*** ENTRIES PROVIDED ***

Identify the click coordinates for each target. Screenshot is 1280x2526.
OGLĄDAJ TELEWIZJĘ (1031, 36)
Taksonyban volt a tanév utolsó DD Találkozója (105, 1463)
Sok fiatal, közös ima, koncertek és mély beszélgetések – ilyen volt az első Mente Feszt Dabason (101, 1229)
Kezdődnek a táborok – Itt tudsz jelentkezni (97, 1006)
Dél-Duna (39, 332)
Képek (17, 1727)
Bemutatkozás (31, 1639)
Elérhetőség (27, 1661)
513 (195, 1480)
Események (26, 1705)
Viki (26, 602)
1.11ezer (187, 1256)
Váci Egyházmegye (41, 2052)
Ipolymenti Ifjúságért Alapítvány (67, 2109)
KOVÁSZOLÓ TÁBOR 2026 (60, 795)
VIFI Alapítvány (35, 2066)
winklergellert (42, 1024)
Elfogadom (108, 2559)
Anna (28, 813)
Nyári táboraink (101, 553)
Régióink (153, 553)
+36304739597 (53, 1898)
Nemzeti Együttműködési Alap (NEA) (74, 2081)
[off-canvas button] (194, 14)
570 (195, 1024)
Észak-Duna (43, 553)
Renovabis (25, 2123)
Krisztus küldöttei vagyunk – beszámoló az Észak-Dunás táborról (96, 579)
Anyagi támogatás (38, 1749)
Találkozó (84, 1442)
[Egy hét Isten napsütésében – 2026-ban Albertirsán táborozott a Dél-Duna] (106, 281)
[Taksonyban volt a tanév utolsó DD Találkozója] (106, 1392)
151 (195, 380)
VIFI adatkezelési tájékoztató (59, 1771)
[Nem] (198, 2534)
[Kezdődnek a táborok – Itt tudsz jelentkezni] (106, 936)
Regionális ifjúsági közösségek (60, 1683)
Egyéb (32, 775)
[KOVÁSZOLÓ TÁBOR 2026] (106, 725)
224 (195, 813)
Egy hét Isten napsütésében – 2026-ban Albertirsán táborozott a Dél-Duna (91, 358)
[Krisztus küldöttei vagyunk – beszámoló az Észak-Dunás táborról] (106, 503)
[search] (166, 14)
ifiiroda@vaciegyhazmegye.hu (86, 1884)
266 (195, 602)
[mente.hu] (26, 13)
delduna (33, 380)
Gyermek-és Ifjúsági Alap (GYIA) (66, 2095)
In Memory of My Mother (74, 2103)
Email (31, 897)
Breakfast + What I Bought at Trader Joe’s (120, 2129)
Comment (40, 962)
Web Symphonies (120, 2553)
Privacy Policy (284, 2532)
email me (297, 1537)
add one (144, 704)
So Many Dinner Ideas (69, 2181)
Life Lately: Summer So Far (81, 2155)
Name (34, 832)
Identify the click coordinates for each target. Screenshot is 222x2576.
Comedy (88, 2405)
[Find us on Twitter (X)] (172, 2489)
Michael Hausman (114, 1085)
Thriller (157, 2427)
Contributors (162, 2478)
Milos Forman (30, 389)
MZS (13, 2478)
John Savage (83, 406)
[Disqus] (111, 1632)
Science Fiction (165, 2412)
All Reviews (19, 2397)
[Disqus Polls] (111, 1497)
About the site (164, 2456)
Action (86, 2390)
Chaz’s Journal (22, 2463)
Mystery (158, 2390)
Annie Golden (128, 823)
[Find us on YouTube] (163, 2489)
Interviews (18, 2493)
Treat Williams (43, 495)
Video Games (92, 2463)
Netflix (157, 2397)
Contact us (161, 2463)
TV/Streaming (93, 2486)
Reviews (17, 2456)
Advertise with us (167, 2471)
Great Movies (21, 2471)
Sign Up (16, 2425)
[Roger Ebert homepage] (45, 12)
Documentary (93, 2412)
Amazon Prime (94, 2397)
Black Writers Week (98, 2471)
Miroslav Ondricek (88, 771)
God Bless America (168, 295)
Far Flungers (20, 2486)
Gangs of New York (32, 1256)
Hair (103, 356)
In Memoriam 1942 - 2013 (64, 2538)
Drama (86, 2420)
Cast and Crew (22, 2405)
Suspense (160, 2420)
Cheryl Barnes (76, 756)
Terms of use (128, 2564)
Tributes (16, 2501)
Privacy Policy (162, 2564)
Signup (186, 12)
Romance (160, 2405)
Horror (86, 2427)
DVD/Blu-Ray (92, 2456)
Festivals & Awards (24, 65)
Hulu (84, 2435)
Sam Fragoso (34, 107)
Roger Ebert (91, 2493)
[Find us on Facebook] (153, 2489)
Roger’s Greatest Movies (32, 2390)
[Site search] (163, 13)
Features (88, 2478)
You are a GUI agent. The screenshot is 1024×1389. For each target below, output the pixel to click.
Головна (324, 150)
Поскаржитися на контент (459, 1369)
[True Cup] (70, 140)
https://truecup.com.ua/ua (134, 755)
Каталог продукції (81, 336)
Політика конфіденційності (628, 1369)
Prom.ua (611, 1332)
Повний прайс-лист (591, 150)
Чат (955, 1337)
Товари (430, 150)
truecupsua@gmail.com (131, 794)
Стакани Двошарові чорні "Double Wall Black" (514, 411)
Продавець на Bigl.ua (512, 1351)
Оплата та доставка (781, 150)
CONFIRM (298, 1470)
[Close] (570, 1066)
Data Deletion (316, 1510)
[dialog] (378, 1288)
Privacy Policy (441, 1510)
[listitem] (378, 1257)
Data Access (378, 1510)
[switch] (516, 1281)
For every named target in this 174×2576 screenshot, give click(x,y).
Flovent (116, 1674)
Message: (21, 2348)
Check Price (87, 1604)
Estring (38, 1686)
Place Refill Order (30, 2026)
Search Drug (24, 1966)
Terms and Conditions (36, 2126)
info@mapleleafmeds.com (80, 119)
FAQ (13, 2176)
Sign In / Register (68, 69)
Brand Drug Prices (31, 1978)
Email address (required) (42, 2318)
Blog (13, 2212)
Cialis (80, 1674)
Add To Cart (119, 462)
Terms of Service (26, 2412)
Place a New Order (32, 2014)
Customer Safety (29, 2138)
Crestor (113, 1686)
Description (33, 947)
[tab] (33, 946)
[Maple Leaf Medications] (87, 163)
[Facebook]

***

EXERCISE PROMPT
Quote the listing above, but only from the line that shows "Privacy Policy (284, 2532)" through the line that shows "Roger’s Greatest Movies (32, 2390)".

WRITTEN SOLUTION
Privacy Policy (284, 2532)
email me (297, 1537)
add one (144, 704)
So Many Dinner Ideas (69, 2181)
Life Lately: Summer So Far (81, 2155)
Name (34, 832)
Identify the click coordinates for each target. Screenshot is 222x2576.
Comedy (88, 2405)
[Find us on Twitter (X)] (172, 2489)
Michael Hausman (114, 1085)
Thriller (157, 2427)
Contributors (162, 2478)
Milos Forman (30, 389)
MZS (13, 2478)
John Savage (83, 406)
[Disqus] (111, 1632)
Science Fiction (165, 2412)
All Reviews (19, 2397)
[Disqus Polls] (111, 1497)
About the site (164, 2456)
Action (86, 2390)
Chaz’s Journal (22, 2463)
Mystery (158, 2390)
Annie Golden (128, 823)
[Find us on YouTube] (163, 2489)
Interviews (18, 2493)
Treat Williams (43, 495)
Video Games (92, 2463)
Netflix (157, 2397)
Contact us (161, 2463)
TV/Streaming (93, 2486)
Reviews (17, 2456)
Advertise with us (167, 2471)
Great Movies (21, 2471)
Sign Up (16, 2425)
[Roger Ebert homepage] (45, 12)
Documentary (93, 2412)
Amazon Prime (94, 2397)
Black Writers Week (98, 2471)
Miroslav Ondricek (88, 771)
God Bless America (168, 295)
Far Flungers (20, 2486)
Gangs of New York (32, 1256)
Hair (103, 356)
In Memoriam 1942 - 2013 (64, 2538)
Drama (86, 2420)
Cast and Crew (22, 2405)
Suspense (160, 2420)
Cheryl Barnes (76, 756)
Terms of use (128, 2564)
Tributes (16, 2501)
Privacy Policy (162, 2564)
Signup (186, 12)
Romance (160, 2405)
Horror (86, 2427)
DVD/Blu-Ray (92, 2456)
Festivals & Awards (24, 65)
Hulu (84, 2435)
Sam Fragoso (34, 107)
Roger Ebert (91, 2493)
[Find us on Facebook] (153, 2489)
Roger’s Greatest Movies (32, 2390)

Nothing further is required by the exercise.